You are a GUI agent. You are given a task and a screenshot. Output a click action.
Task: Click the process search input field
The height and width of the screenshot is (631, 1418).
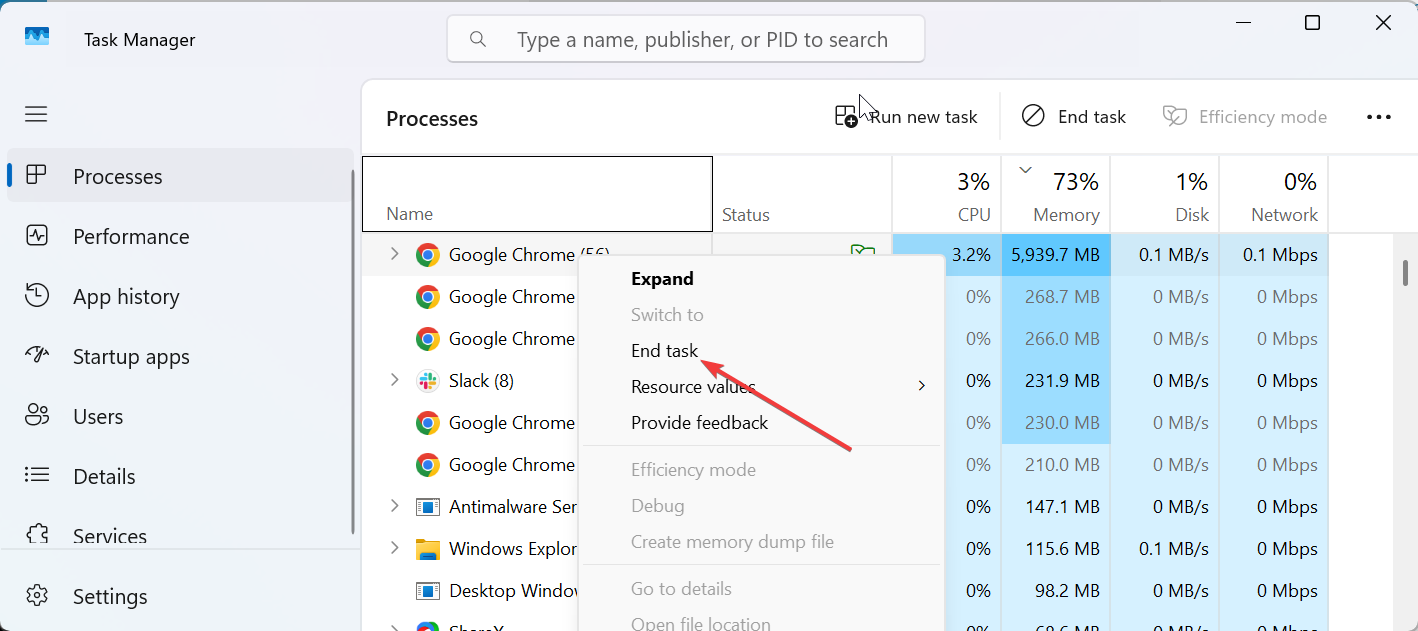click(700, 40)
---
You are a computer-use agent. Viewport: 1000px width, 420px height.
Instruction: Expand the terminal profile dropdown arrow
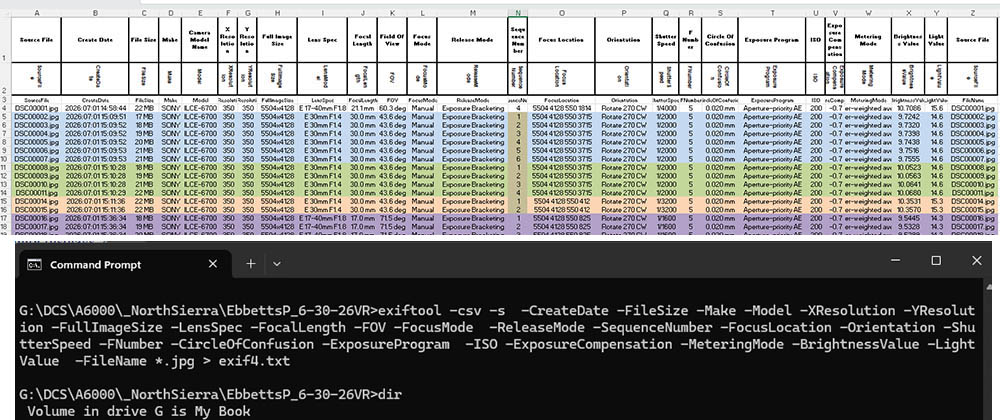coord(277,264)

• [Exercise aim]:
Scan the preceding listing for the string "agent" and copy every line where it occurs.

• [Reply]:
You are a GUI agent. You are given a task and a screenshot. Output a click action.
You are a computer-use agent. Viewport: 1000px width, 420px height.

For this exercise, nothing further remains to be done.